- **Extract provided**
========================

Body art can become quite complex, and at times times it can carry on some of the older functions of names and markings. Perhaps spoken names and body art have a common origin and evolved together, and neither could have developed without the other. For many Anglo-Americans in lower income brackets, tattoos become a means of class identification, a means of saying that the bearer rejects or defies the social superstructure. At the same time, people in elite positions may bear tattoos as a means of taking on the perceived strength of the less affluent. For those strata who exhibit tattoos flamboyantly, the tattoos include at least some erotic connotations, and this can relate them to the fertility markings of tribal societies. In lower economic groups, tattooing often indicates commitment, reaching its ultimate in pledge tattoos, tattoos born across the knuckles and fingers or on the face so they cannot be hidden. More affluent people may bear tattoos to lessen their sense of being spoiled, pampered, given an unfair advantage in life -- or they may wear them as an act of true rebellion against their class's mores. Often when impoverished people acquire tattoos in their youth, they want to rid themselves of the tattoos in later life, particularly if their economic or social status changes. In later life, the more affluent may acquire tattoos in muted colors, tattoos that look old so the bearers can pretend they pulled themselves up from poverty, or to suggest that they have lead a more adventuresome life.

However silly this may get in the mainstream of affluent society, both names and body marking are alive and healthy in many sub-cultures of North America, as they are in many other parts of the world. In North America, the most important forms of body art are probably those not meant to be seen by people outside the culture or even the family of which they are a part. In the same manner, personal names may be incomprehensible to outsiders.

In this essay I will concentrate on one sub-culture where personal names, or tags, appear in image complexes in public places, and can flourish only there. I will have to go into some of the larger areas of graffiti art along the way, but the main emphasis in this essay is on tags.

Tagging, the artful graffiti writing of names and short phrases on buildings, signs, busses, etc. is one of the most inventive forms of visual poetry being written at the present time. Practiced primarily by young people in blighted urban areas, tagging ignores mainstream art history and traditional literature altogether. Instead, taggers draw on conventions from advertising and mass media. Video plays a stronger role than magazines, billboards, and other sources that use reflected light. Bright or unusual colors and fluid forms draw heavily on attempts to capture characteristics of radiant light and motion. Since both are impossible in images on walls, creative transposition is integral to the taggers' art.

========================

- **Data for the task**

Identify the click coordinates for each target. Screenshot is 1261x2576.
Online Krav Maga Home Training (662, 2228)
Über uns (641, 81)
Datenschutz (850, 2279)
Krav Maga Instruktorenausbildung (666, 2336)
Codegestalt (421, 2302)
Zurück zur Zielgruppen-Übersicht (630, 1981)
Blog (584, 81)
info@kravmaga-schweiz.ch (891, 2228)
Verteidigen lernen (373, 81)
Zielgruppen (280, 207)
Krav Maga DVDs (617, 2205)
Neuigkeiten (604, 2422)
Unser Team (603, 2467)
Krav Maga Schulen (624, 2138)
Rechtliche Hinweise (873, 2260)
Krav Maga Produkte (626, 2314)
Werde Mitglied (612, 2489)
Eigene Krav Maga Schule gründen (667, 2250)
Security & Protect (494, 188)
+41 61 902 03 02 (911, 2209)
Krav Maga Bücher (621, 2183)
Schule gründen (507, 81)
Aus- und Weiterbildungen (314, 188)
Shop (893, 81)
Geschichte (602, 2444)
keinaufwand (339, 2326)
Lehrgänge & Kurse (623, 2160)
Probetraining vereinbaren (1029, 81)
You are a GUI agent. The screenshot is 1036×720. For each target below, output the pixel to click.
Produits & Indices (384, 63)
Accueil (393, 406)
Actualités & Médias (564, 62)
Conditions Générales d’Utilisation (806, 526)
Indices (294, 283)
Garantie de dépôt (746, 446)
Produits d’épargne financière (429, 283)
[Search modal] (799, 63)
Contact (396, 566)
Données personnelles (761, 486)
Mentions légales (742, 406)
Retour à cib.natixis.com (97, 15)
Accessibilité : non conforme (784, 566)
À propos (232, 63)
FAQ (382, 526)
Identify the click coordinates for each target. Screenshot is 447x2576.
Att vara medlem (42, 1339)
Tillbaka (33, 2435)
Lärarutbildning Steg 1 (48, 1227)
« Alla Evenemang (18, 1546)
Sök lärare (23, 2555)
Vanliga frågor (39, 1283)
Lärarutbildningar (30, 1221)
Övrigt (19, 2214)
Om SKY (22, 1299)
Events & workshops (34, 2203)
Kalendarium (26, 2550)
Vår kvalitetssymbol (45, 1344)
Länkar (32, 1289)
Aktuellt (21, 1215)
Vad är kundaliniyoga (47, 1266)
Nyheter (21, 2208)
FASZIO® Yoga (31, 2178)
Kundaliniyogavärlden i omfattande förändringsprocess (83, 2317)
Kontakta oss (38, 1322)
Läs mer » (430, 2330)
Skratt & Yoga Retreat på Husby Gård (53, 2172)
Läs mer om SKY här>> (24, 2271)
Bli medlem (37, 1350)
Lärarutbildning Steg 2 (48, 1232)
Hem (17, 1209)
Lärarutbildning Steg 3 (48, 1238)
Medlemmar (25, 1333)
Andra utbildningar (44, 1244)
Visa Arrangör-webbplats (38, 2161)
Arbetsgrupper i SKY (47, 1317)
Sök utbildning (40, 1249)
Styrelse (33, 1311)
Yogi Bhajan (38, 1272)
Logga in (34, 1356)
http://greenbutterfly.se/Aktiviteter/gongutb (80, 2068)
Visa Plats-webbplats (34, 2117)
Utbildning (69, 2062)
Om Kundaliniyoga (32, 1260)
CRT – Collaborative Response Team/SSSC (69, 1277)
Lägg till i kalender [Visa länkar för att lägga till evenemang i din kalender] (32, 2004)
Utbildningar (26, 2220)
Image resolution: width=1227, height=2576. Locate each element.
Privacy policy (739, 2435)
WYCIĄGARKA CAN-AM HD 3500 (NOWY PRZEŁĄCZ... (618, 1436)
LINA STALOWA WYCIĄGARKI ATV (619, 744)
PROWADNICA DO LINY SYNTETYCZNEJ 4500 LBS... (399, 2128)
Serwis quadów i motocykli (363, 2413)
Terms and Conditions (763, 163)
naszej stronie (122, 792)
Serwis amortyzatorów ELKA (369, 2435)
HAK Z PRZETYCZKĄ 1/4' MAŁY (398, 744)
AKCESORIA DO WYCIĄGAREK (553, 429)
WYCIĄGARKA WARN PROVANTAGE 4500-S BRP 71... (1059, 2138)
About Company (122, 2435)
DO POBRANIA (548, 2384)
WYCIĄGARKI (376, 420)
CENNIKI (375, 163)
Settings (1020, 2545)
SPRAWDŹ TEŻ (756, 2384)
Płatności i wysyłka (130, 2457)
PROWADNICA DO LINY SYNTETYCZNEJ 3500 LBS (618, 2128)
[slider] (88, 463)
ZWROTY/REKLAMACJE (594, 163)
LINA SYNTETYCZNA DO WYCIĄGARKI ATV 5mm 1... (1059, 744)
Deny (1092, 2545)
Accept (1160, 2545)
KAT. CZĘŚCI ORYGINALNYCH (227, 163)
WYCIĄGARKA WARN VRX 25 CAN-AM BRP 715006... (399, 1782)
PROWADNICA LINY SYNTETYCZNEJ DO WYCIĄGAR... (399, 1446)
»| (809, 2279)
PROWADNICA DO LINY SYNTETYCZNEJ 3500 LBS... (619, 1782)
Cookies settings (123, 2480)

========================

- **Exercise task 1**
Convert the rows into a JSON list of strings with one string per line, covering everything from the line that contains "Verteidigen lernen (373, 81)" down to the line that contains "CRT – Collaborative". Include both of those lines and leave out blank lines.
- **Exercise task 2**
Carry on the essay on tagging from the point where it stops.

- **Result 1**
[
  "Verteidigen lernen (373, 81)",
  "Zielgruppen (280, 207)",
  "Krav Maga DVDs (617, 2205)",
  "Neuigkeiten (604, 2422)",
  "Unser Team (603, 2467)",
  "Krav Maga Schulen (624, 2138)",
  "Rechtliche Hinweise (873, 2260)",
  "Krav Maga Produkte (626, 2314)",
  "Werde Mitglied (612, 2489)",
  "Eigene Krav Maga Schule gründen (667, 2250)",
  "Security & Protect (494, 188)",
  "+41 61 902 03 02 (911, 2209)",
  "Krav Maga Bücher (621, 2183)",
  "Schule gründen (507, 81)",
  "Aus- und Weiterbildungen (314, 188)",
  "Shop (893, 81)",
  "Geschichte (602, 2444)",
  "keinaufwand (339, 2326)",
  "Lehrgänge & Kurse (623, 2160)",
  "Probetraining vereinbaren (1029, 81)",
  "You are a GUI agent. The screenshot is 1036×720. For each target below, output the pixel to click.",
  "Produits & Indices (384, 63)",
  "Accueil (393, 406)",
  "Actualités & Médias (564, 62)",
  "Conditions Générales d’Utilisation (806, 526)",
  "Indices (294, 283)",
  "Garantie de dépôt (746, 446)",
  "Produits d’épargne financière (429, 283)",
  "[Search modal] (799, 63)",
  "Contact (396, 566)",
  "Données personnelles (761, 486)",
  "Mentions légales (742, 406)",
  "Retour à cib.natixis.com (97, 15)",
  "Accessibilité : non conforme (784, 566)",
  "À propos (232, 63)",
  "FAQ (382, 526)",
  "Identify the click coordinates for each target. Screenshot is 447x2576.",
  "Att vara medlem (42, 1339)",
  "Tillbaka (33, 2435)",
  "Lärarutbildning Steg 1 (48, 1227)",
  "« Alla Evenemang (18, 1546)",
  "Sök lärare (23, 2555)",
  "Vanliga frågor (39, 1283)",
  "Lärarutbildningar (30, 1221)",
  "Övrigt (19, 2214)",
  "Om SKY (22, 1299)",
  "Events & workshops (34, 2203)",
  "Kalendarium (26, 2550)",
  "Vår kvalitetssymbol (45, 1344)",
  "Länkar (32, 1289)",
  "Aktuellt (21, 1215)",
  "Vad är kundaliniyoga (47, 1266)",
  "Nyheter (21, 2208)",
  "FASZIO® Yoga (31, 2178)",
  "Kundaliniyogavärlden i omfattande förändringsprocess (83, 2317)",
  "Kontakta oss (38, 1322)",
  "Läs mer » (430, 2330)",
  "Skratt & Yoga Retreat på Husby Gård (53, 2172)",
  "Läs mer om SKY här>> (24, 2271)",
  "Bli medlem (37, 1350)",
  "Lärarutbildning Steg 2 (48, 1232)",
  "Hem (17, 1209)",
  "Lärarutbildning Steg 3 (48, 1238)",
  "Medlemmar (25, 1333)",
  "Andra utbildningar (44, 1244)",
  "Visa Arrangör-webbplats (38, 2161)",
  "Arbetsgrupper i SKY (47, 1317)",
  "Sök utbildning (40, 1249)",
  "Styrelse (33, 1311)",
  "Yogi Bhajan (38, 1272)",
  "Logga in (34, 1356)",
  "http://greenbutterfly.se/Aktiviteter/gongutb (80, 2068)",
  "Visa Plats-webbplats (34, 2117)",
  "Utbildning (69, 2062)",
  "Om Kundaliniyoga (32, 1260)",
  "CRT – Collaborative Response Team/SSSC (69, 1277)"
]

- **Result 2**
In many places, property owners and "graffiti busters" efface tags quickly after they are painted. Taggers may replace tags soon after they are destroyed. Many taggers follow something like a program, going from site to site in an order with its own logic. This order may be based in a need to define a territory or it may be oriented toward presentation in sites passed by the largest number of local residents (hence reflecting their movements) or it may move according to challenges: appearing at the most difficult sites or at sites where outsiders want them least. In some instances, another artist may embellish an original tag. Likewise, rival artists or people without skills may deface tags. The original artist may rework his or her design to cover the defacement or even use the defacement as a creative stimulus for a variant on the original tag. Trains and buses provide a different set of opportunities: although the surfaces painted may remain static, the vehicles don't, and tags painted on them move through the city, often changing, in the manner of tags written on buildings, from day to day. Whatever the case, tags should not be seen as single, static, isolated works, but works in series, works that change with time.

The taggers' basic tools are paint spraying devices, the mechanized equivalent of the paint spraying technology of the artists at Lascaux and other stone age sites. Taggers also use cellular telephones to orchestrate multiple tags and to keep each other informed as to the movement of police and security guards. Specifically literary content tends to be limited, often involving no more than the name of a tagger. Aesthetically, tags run the gamut from trivial decoration to some of the best calligraphic experimentation of this century. Often letter forms are so highly stylized that only fellow taggers and local residents can decipher them -- a characteristic shared by some of the most prized Sino-Japanese and Islamic calligraphy. When shown samples of other calligraphic traditions, taggers usually find an immediate affinity with interlaced letters from Islamic and Hiberno-Saxon sources, but dislike the rigidity of type. Tags can include auxiliary forms and echoes outside the letters which can add to or change the significance of the text. Some of these auxiliary forms draw on a huge variety of sources. In areas with a significant Chicano population, some taggers incorporate quotes and echoes not only of the great Mexican muralists of the first half of this century, but also artists of the more distant past, from the sculptors of Tenochtitilan to the muralists of Teotihuacan. Whatever the background, the iconography of taggers knows few bounds, incorporating elements from sources as divers as advertising images to religious iconography, mechanical diagrams to fashions in clothing, occult figures from all over the world to quotes from mainstream art history, family and other forms of local portraiture to mirrors of the community itself.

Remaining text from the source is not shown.